Copy nothing past the line containing "Task: Click the magnifier search icon". Transcribe every line of the listing below up to and including it, from the first, except pictures.

________________

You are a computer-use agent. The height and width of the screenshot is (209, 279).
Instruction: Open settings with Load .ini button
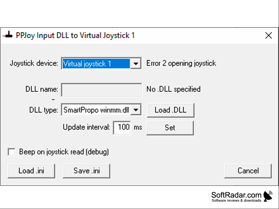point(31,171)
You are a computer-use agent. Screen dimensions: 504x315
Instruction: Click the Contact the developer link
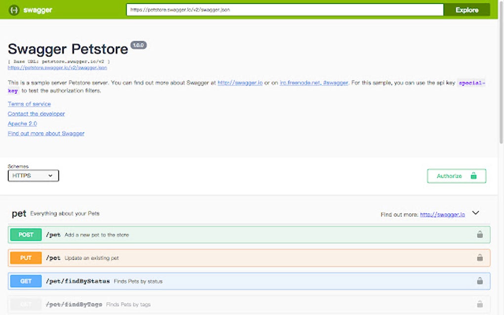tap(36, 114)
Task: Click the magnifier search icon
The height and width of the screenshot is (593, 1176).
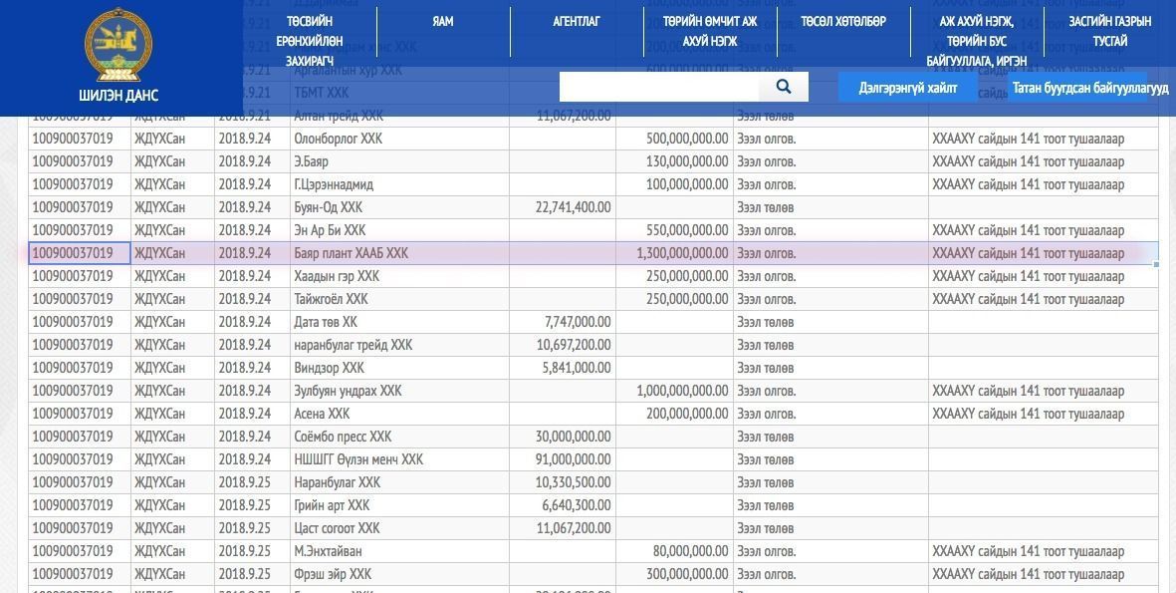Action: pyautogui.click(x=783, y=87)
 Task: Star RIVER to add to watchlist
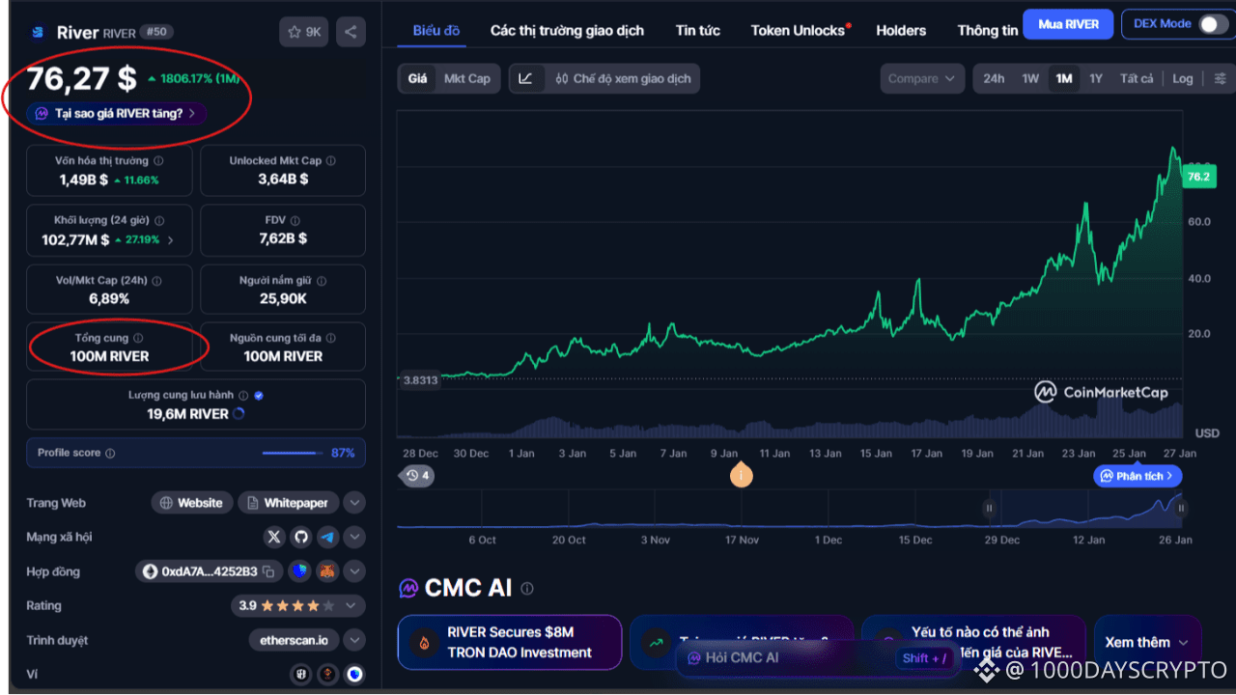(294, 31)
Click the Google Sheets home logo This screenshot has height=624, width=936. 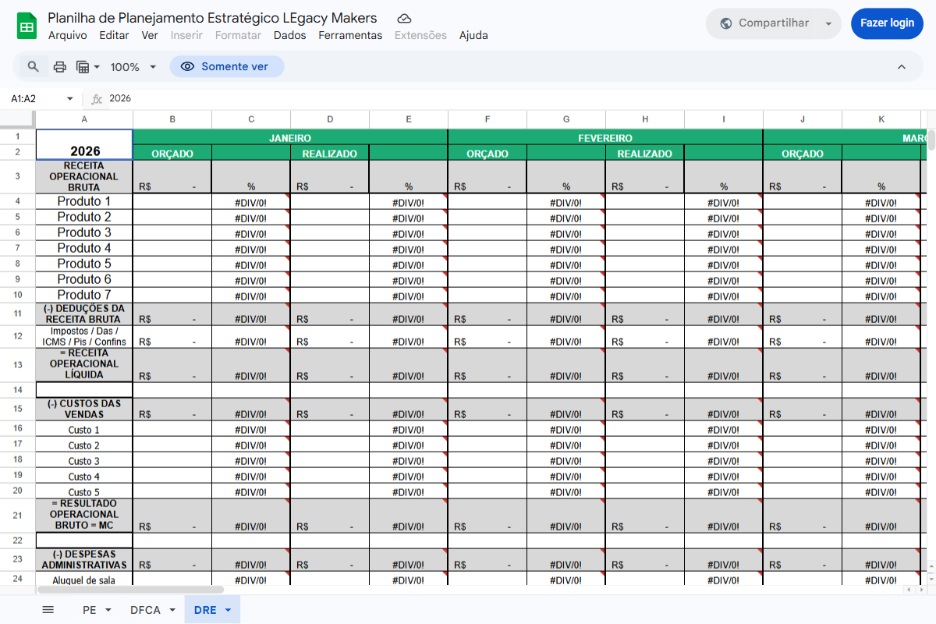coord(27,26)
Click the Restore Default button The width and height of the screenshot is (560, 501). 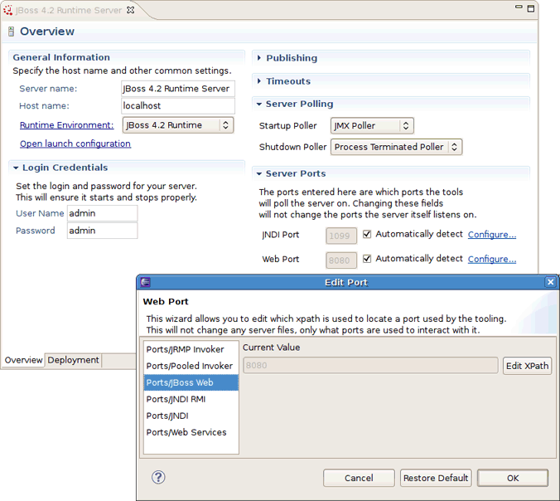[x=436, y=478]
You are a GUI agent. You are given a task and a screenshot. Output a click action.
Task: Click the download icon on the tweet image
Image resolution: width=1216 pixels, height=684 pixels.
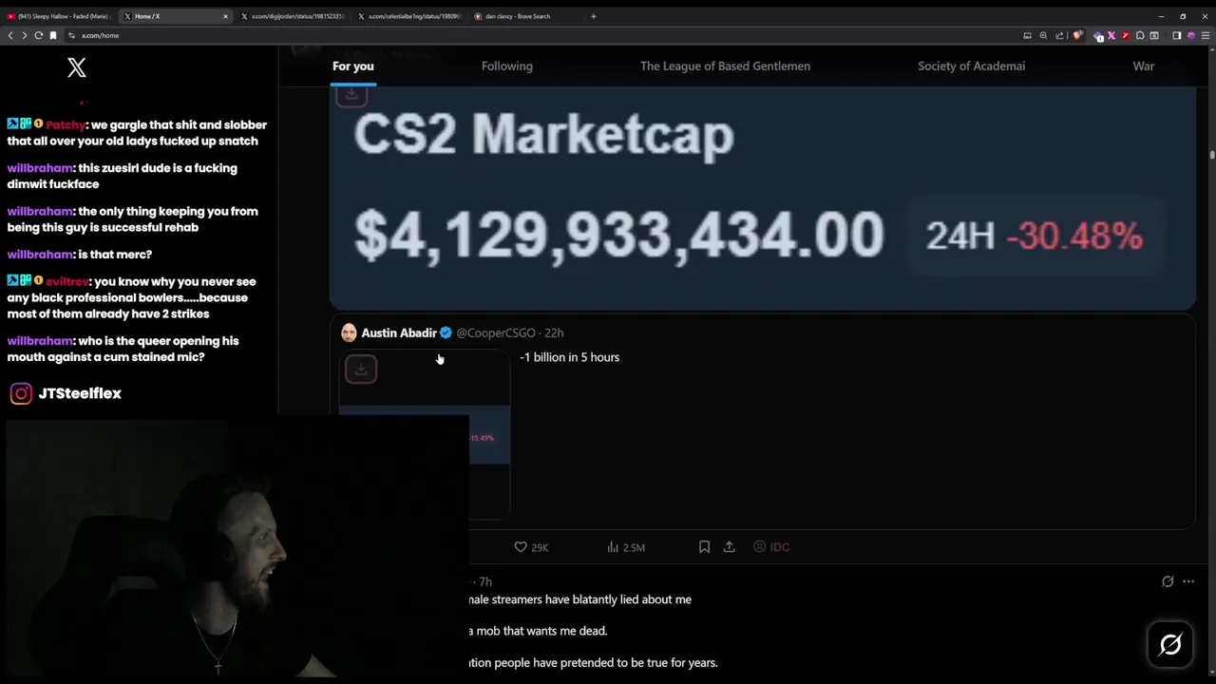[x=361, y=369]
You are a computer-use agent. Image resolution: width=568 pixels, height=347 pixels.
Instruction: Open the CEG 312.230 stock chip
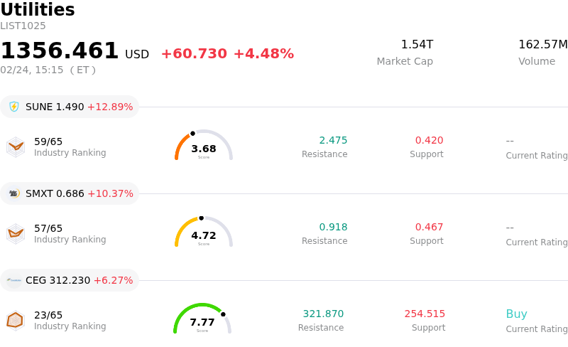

________________

→ **Response for this exercise**
You are a computer-use agent. The height and width of the screenshot is (209, 279).
Instruction: Open settings with Load .ini button
point(31,171)
You are a computer-use agent. Screen dimensions: 504x315
Instruction: Click the Contact the developer link
tap(36, 114)
Task: Click the magnifier search icon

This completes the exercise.